Public responsibilities
At
the same time, there has to be recognition that the NHS is not a market in which
consumers shop around for treatment and care. In a cash limited and
cash constrained NHS there are limits on patients' rights and also
responsibilities on the part of the public to use services
appropriately and to contribute to the well being of others, for
example through blood donation. For their part, patients have a
responsibility to treat doctors and other professionals with dignity
and respect8 and contribute to their own
health by adopting appropriate lifestyles and acting on the
professional advice they are given.
Greater accountability
For
the medical profession, the new compact has to involve acknowledgment that self
regulation must be strengthened9 and
supplemented by the work of new forms of audit and review like the
Commission for Health Improvement and the National Clinical
Assessment Authority. Increased accountability is essential to
preserve appropriate discretion and autonomy and to avoid doctors
becoming mere technicians, slavishly following rules and regulations
determined by others. Equally, the profession has to accept the
legitimate role of managers in the NHS while being willing to play
their part in steering the system at all levels.
Enough resources
In
return, it is reasonable for doctors to expect government and managers to
provide them with the resources they need to deliver a high quality
service. This includes providing resources to enable doctors' working
lives to be improved through administrative support, opportunities
for career development, and recognition of the role of the profession
both through pay and other means. Of particular importance is the
need to ensure appropriate training opportunities and flexibility to
accommodate the increasing number of women in medicine and the need
to allow doctors to take on different roles towards the end of their
careers.
Partnerships
The
quid pro quo is that doctors have to treat patients with dignity and respect and
to see them as partners in the process of decision making and care
giving through informed consent and other mechanisms. There is also a
need to accept the legitimacy of moves to increase patient and public
involvement in the NHS. All of this implies a new kind of
professionalism in which there is a different balance between
autonomy and accountability and a willingness to accept that social
relationships underpinning the clinical encounter have altered
irretrievably.
Support for effective care
This
includes recognition of the need to strengthen the scientific basis of medicine
and for government to support doctors by providing access to
information and evidence to aid clinical decision making. The reality
is that in a world of ever expanding research into clinical and cost
effectiveness, ensuring quality cannot be left to individual
clinicians. It follows that the system in which doctors practise has
a responsibility to facilitate the transfer of evidence into action.

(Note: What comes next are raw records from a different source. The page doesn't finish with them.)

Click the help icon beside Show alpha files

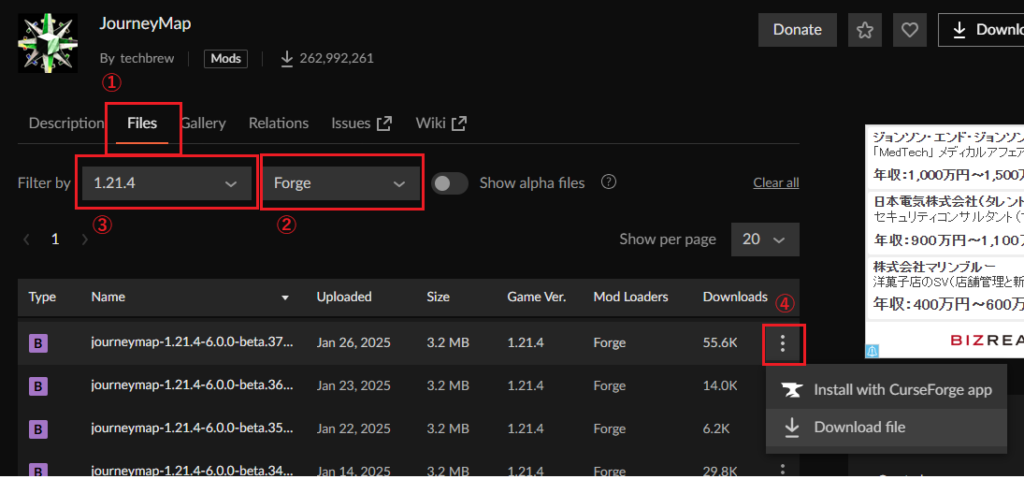click(x=608, y=183)
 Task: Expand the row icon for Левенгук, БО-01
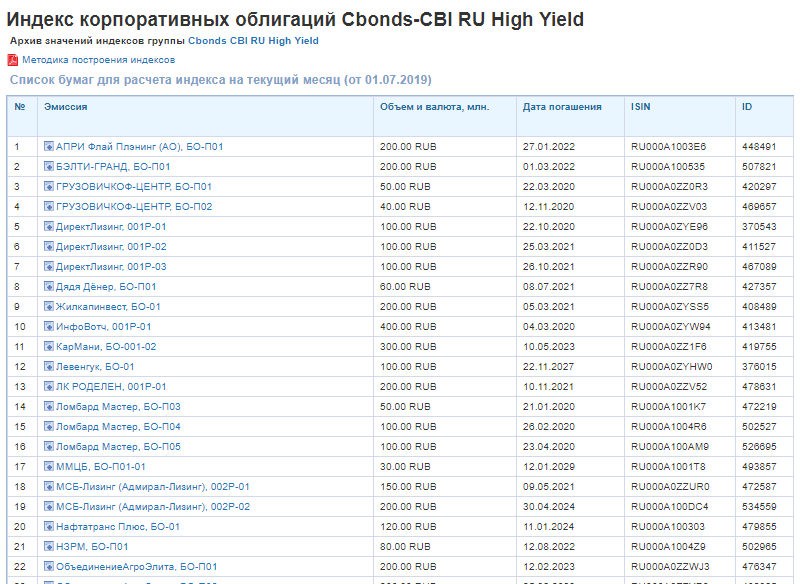coord(48,367)
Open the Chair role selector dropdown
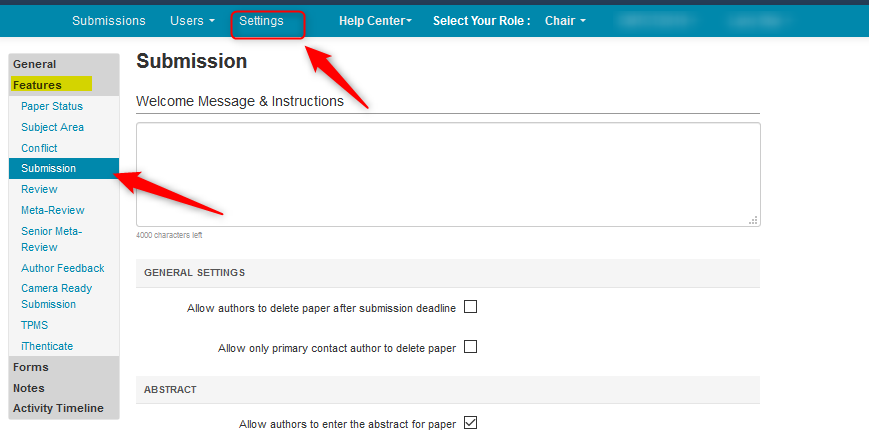The image size is (869, 443). (565, 21)
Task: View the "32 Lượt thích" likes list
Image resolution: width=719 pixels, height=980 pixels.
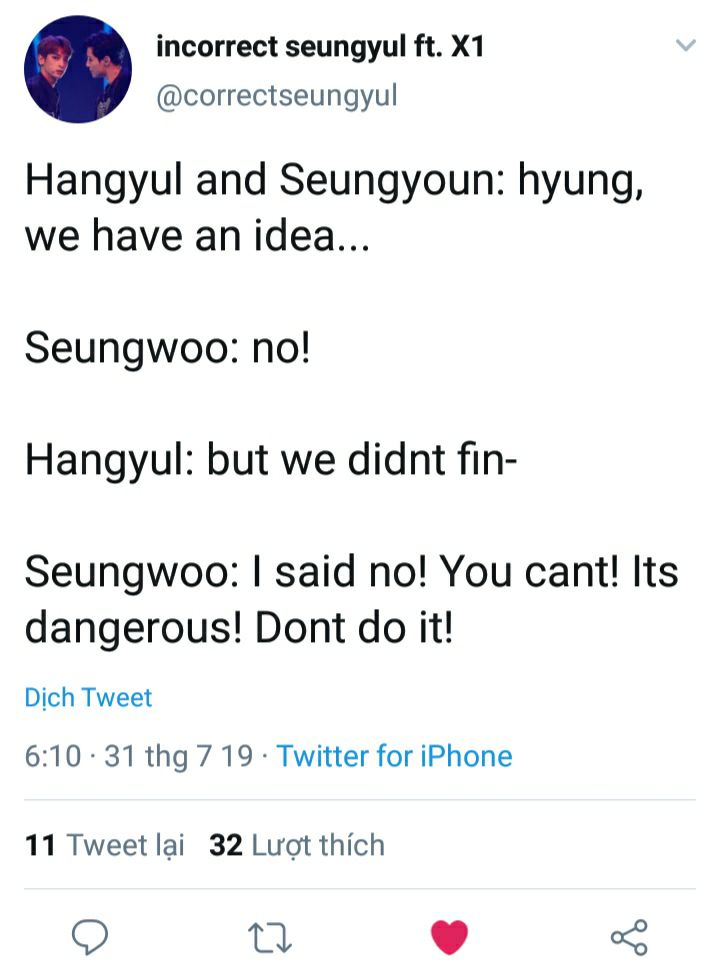Action: point(297,845)

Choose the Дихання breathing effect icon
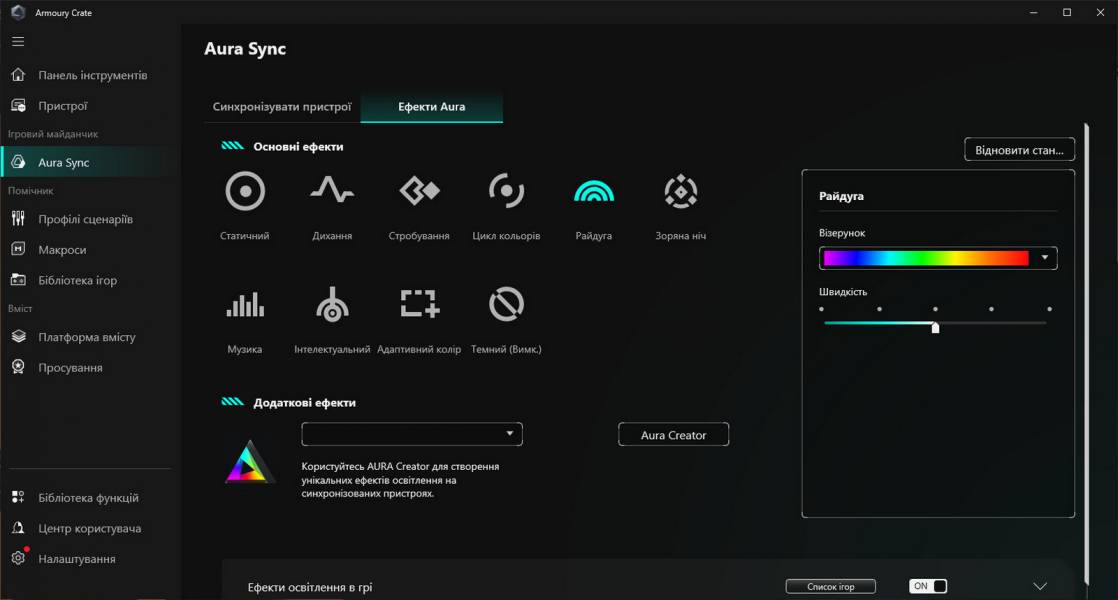pos(331,191)
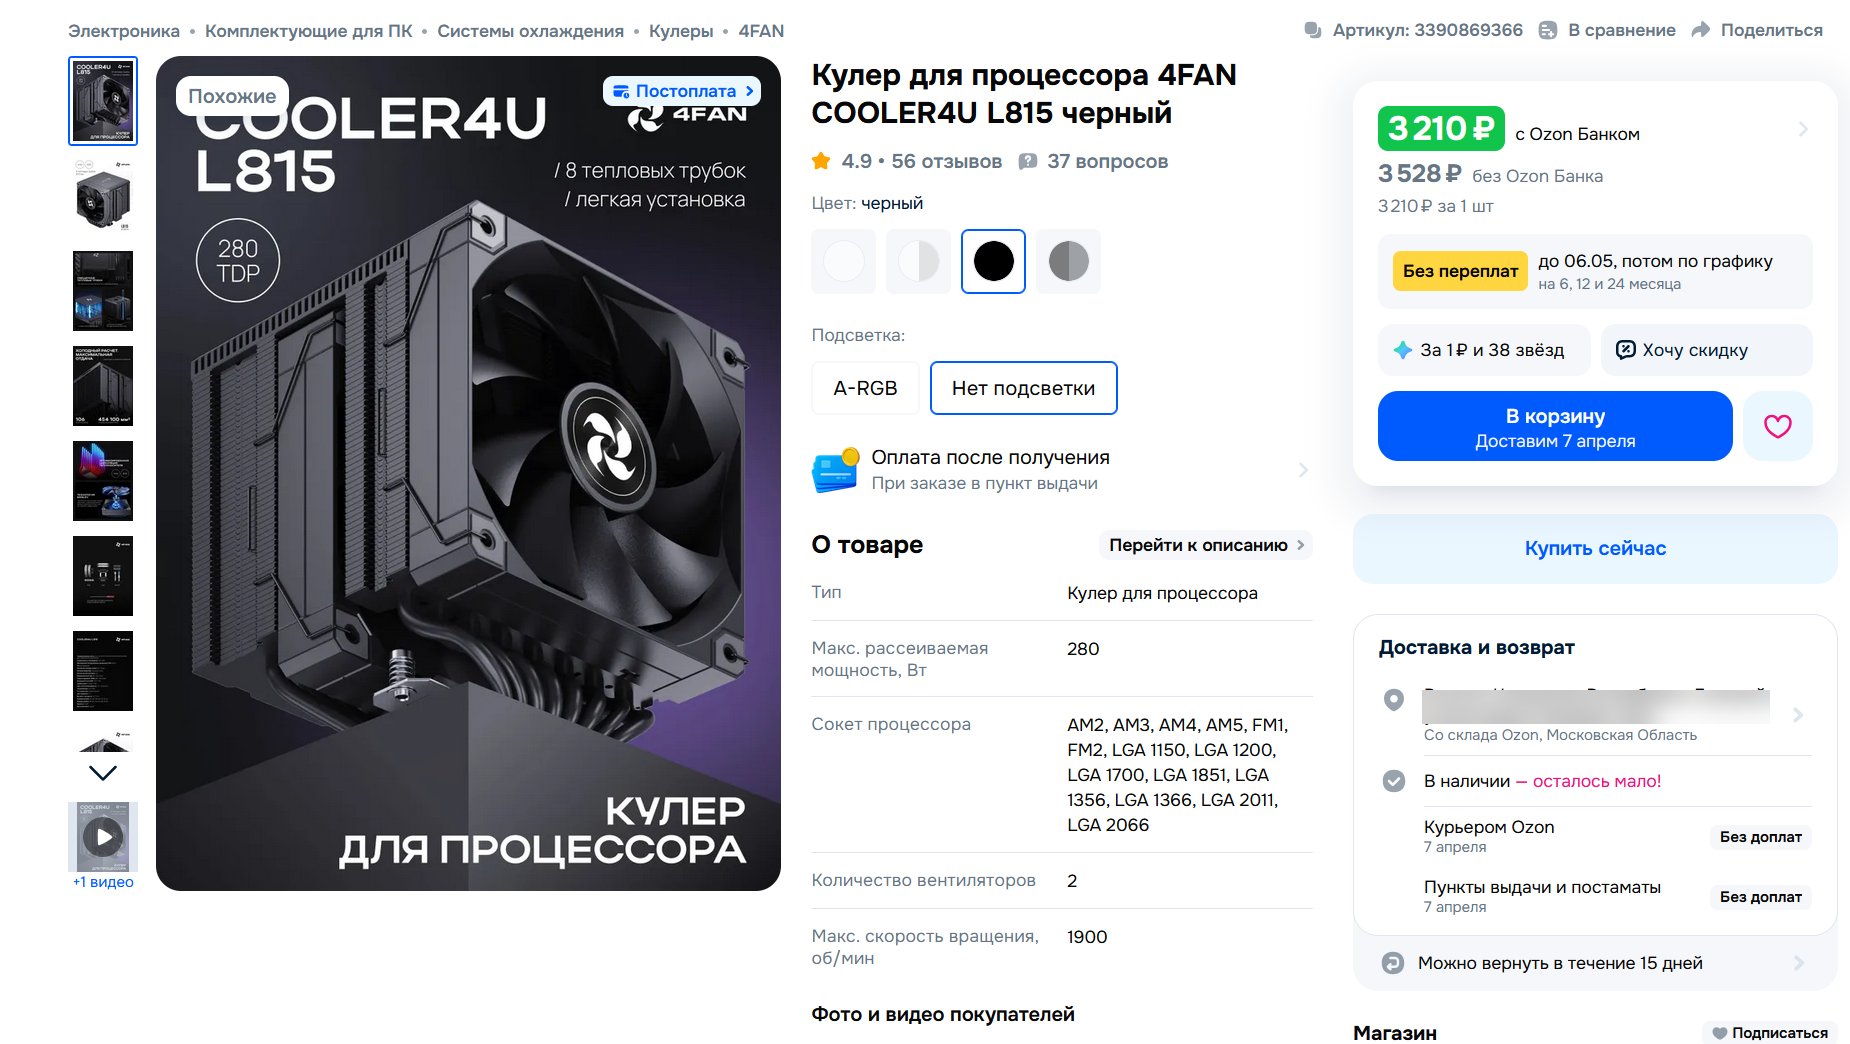Click the copy article number icon
Image resolution: width=1850 pixels, height=1044 pixels.
click(x=1313, y=30)
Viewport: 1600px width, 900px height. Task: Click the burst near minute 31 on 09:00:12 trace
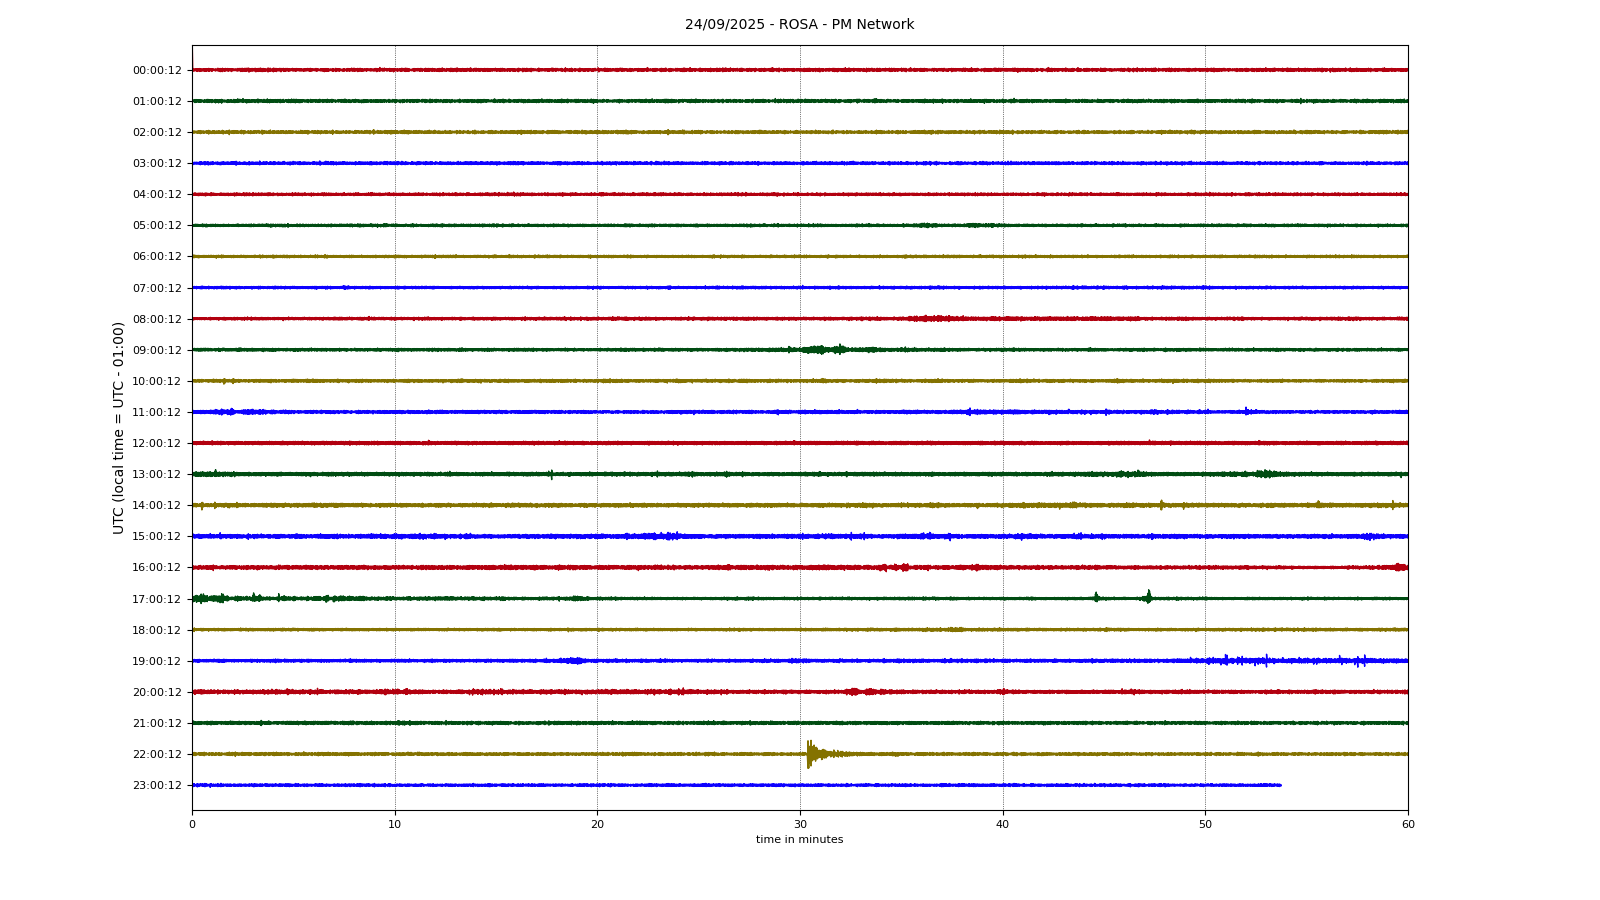[x=820, y=350]
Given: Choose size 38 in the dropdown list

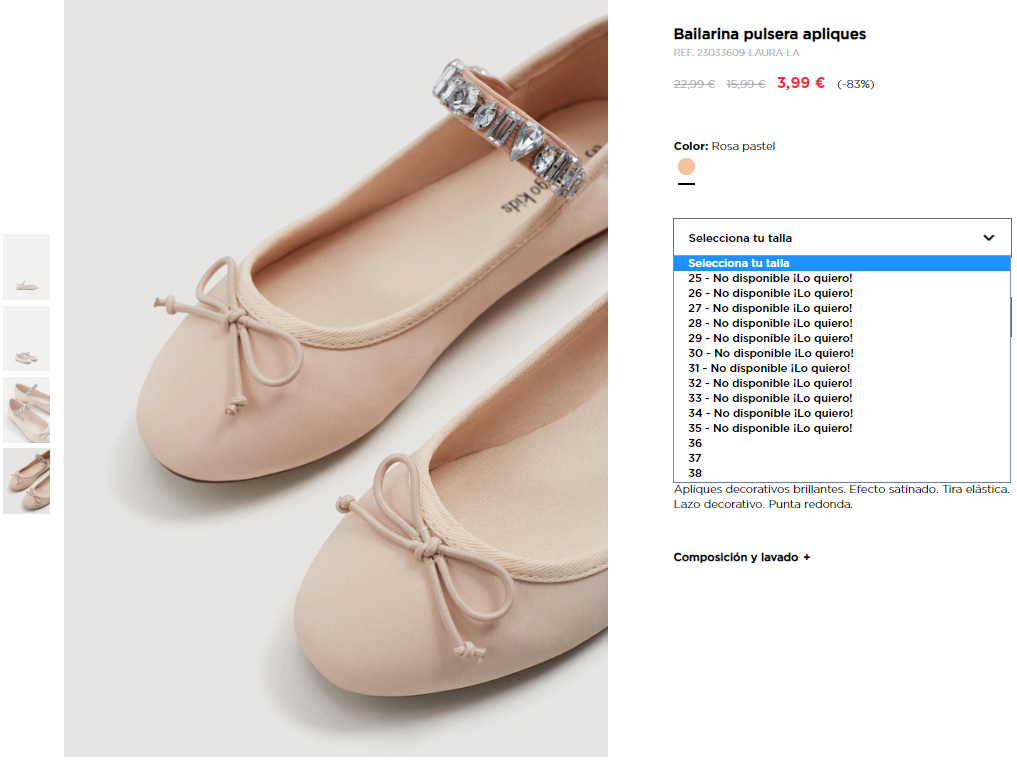Looking at the screenshot, I should (696, 473).
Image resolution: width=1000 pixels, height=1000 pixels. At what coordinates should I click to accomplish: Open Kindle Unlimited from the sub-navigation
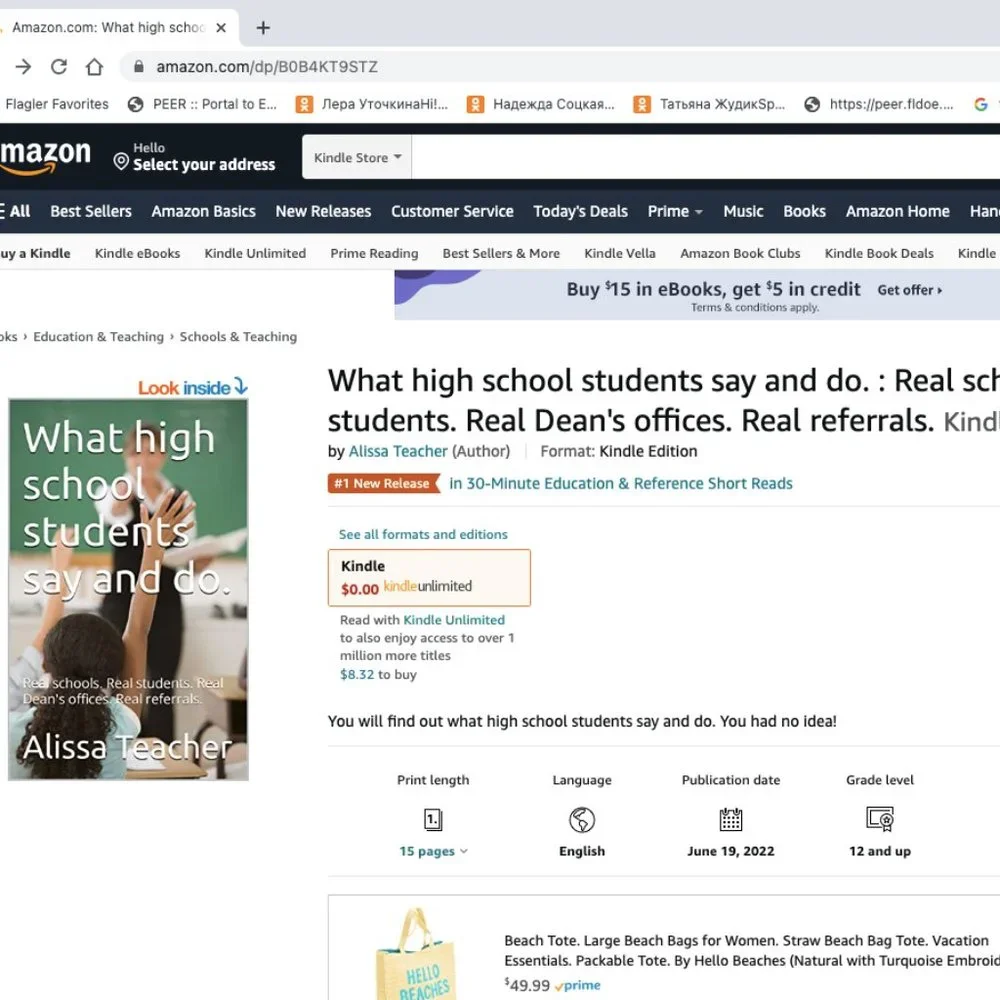(255, 253)
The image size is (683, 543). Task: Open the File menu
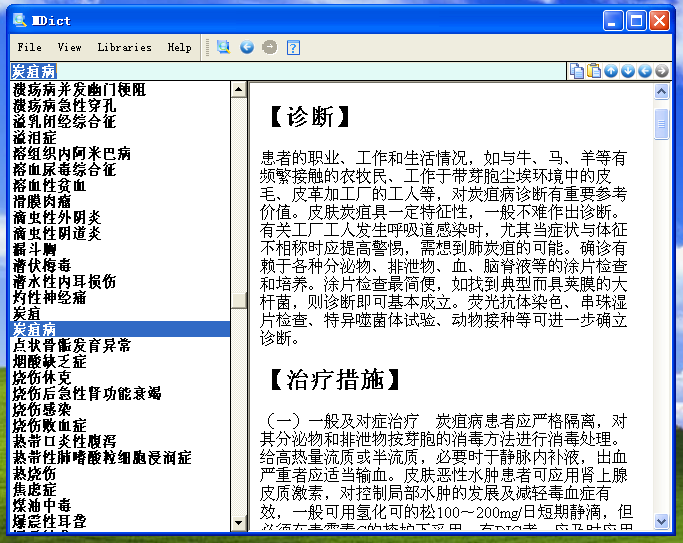coord(30,47)
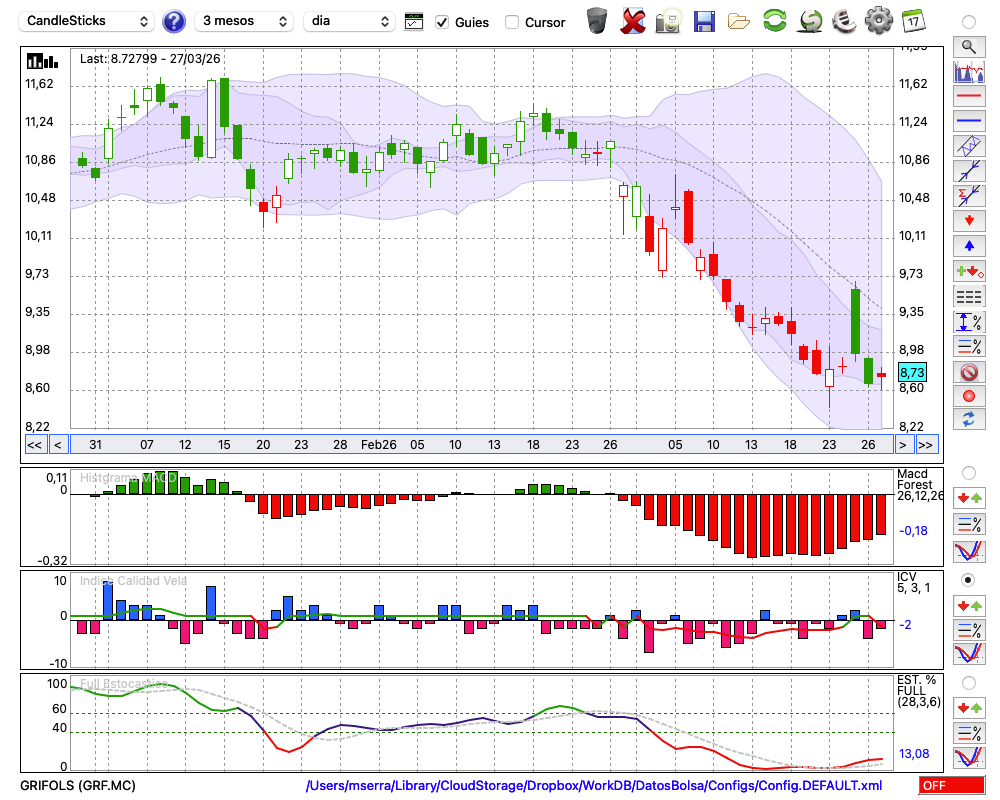Jump to chart start with << button
The image size is (1000, 800).
34,445
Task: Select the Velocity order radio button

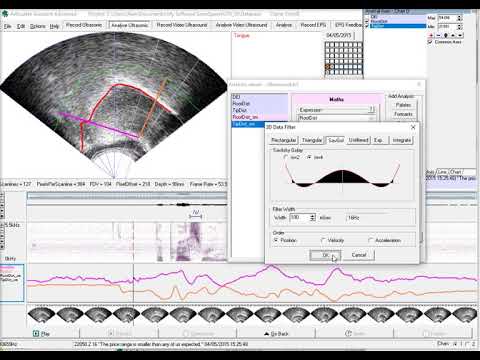Action: coord(323,240)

In this respect, government and the profession need to work in
partnership to enable patients to obtain access to the best possible
care.
Stewardship
For
government the new contract entails exercising stewardship of the NHS and
developing a regulatory regime that gives confidence to the public
and ensures effective professional accountability. In this role
government has a responsibility to facilitate partnership with and
between the medical profession and the public and to continue to
allocate sufficient resources to enable the NHS to meet contemporary
expectations. Government has a role too in encouraging a mature
debate about the limits of medicine and the NHS and recognition that
mistakes will occur however good the systems that are put in place.
As this happens, the aim should be to move away from a blame culture
to an NHS in which it is recognised that most failings result from
systems failures for which all parts must accept some share of
responsibility. 10 11
The other side of the coin is recognition of the continuing importance
of professionalism, albeit a professionalism adapted to the 21st
century.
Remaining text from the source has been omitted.